Although we’ve each spent years on different frontlines of the same battle against violence, there’s a throughline that connects our work: Cycles of violence repeat themselves. However, there is almost always an opportunity to intervene.
Domestic violence cases in particular often show recognizable patterns that sound alarms for doctors, neighbors and loved ones. These patterns are why we have laws that take weapons out of the hands of suspected domestic abusers.
Now, this upcoming Supreme Court Case could take those laws away and send us back to a time when society ranked domestic violence among any number of trivial household disputes. That should raise alarms for all of us.
There’s a reason the majority of Americans support keeping guns away from alleged perpetrators of domestic violence: It makes our communities safer. Domestic disputes involving a gun rarely affect one person alone. In fact, a majority of mass shootings in the U.S. today are related to family violence. In abusive households, victims of domestic violence are five times more likely to be killed if their abuser has easy access to a gun. An estimated 4.5 million women have been threatened with a gun by an intimate partner. Guns are also used as the murder weapon in more than half of cases where women were killed by their partners in domestic violence disputes.
The answer to this problem is not to tell victims to simply leave. We know that for so many reasons, working up the courage to leave an abusive relationship is one of the most difficult decisions victims can make. It could mean facing homelessness or giving up the only family they have ever known. It also places them at heightened risk of retaliation and further violence. Victims need to feel a sense of security when they reach out to specialists like us so we can safely give them the critical care and resources they need.

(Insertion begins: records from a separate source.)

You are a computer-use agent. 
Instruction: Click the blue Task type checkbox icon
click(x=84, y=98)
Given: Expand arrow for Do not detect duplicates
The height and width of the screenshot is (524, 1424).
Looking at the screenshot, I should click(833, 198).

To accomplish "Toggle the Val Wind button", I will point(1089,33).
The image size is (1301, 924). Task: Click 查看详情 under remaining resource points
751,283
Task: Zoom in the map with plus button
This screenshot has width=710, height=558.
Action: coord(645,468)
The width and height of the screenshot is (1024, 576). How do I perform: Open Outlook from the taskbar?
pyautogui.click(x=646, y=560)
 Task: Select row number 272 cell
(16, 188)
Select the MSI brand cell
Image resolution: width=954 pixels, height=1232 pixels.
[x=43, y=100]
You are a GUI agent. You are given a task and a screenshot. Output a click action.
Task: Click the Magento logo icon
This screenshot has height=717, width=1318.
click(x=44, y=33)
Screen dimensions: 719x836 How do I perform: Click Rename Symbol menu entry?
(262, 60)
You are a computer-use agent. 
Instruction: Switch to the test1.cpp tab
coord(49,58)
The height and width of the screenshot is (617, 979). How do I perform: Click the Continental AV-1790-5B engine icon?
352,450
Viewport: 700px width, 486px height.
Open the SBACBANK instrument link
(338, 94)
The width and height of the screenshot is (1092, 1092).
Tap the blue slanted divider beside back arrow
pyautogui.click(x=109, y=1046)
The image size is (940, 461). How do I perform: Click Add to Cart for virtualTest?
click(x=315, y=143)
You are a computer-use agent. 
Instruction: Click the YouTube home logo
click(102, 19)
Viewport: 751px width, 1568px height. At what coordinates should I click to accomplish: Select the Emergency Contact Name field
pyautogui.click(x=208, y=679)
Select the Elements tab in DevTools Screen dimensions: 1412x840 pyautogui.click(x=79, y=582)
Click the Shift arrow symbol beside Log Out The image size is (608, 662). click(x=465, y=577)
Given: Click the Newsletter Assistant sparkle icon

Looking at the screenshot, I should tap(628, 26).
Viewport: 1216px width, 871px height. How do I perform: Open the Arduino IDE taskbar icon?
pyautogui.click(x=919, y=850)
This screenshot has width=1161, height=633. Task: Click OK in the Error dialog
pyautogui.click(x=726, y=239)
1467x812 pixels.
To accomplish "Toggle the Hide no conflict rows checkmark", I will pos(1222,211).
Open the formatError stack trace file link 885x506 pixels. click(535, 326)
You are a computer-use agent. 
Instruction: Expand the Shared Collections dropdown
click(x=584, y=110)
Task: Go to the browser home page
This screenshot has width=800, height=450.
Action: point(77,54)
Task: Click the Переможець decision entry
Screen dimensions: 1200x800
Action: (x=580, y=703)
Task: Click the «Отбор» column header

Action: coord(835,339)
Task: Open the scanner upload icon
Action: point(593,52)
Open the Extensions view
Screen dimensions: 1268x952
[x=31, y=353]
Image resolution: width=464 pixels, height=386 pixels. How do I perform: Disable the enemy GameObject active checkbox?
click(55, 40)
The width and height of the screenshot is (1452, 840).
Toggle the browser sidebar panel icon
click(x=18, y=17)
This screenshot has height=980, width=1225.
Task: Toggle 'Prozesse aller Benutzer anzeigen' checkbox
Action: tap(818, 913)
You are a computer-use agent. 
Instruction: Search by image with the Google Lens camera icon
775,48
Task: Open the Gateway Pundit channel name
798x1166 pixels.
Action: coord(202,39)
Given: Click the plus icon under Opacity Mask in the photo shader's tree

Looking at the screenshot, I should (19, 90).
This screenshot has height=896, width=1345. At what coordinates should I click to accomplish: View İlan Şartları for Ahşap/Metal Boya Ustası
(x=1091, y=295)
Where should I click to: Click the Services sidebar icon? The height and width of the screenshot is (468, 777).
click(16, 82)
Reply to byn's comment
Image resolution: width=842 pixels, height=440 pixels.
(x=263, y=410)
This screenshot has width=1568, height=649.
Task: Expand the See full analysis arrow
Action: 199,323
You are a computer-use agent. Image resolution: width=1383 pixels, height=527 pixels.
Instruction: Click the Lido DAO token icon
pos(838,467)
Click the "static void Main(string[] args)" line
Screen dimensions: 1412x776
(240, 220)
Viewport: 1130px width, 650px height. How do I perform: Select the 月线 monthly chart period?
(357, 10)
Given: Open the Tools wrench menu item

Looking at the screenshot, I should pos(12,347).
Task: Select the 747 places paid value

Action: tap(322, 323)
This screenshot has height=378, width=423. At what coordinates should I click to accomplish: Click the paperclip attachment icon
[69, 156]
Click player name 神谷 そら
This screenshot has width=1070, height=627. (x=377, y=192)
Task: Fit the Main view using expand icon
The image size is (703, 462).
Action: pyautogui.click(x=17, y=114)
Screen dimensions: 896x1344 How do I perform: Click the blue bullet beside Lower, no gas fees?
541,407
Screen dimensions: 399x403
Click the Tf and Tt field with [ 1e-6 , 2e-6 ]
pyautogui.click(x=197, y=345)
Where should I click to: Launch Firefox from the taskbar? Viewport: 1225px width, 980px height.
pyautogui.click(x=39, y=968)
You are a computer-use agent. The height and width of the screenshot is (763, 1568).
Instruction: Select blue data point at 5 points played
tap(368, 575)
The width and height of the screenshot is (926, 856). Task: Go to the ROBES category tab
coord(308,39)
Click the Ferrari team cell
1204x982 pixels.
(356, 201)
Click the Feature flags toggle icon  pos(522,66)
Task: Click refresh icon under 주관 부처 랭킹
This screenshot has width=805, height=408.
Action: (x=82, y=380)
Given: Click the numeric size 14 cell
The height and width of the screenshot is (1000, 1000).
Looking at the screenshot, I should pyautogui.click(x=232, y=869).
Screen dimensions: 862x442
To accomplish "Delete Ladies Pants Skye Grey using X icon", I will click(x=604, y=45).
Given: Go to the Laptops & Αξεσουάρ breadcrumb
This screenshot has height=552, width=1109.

In abusive households, victims of domestic violence are five times more likely to be killed if their abuser has easy access to a gun.
But reaching out becomes harder when a victim has to return home to an armed abuser. Even if everything goes right and victims can find the support they need, the hours and days after making that decision could be deadly. That window of time is often when domestic violence restraining orders are issued, but those orders aren’t enough to protect victims on their own. That’s why the federal provision was enacted in the first place.
If the Court strikes down this provision, abusers will be empowered to keep their guns—potentially allowing them to get revenge on victims who report abuse. Those of us in healthcare won’t be able to reassure victims that they’ll be protected once they leave our offices. Numerous studies have shown that one of the top barriers to disclosing abuse to healthcare providers is fear of retaliation from abusers. If Rahimi is overturned, that barrier could become insurmountable.
If the Court strikes down this provision, abusers will be empowered to keep their guns—potentially allowing them to get revenge on victims who report abuse.
There’s a chance that this lifesaving provision could be struck down as soon as next year—a decision that would needlessly expose countless victims to the risk of deadly violence.
But we have a chance to intervene. Those of us on the frontlines of this battle must speak now. We can’t control the outcome of this case, but we can point to the data and fight for the survivors who come through the doors of our hospitals and social service organizations.
We can’t afford to stand on the sidelines and let victims down.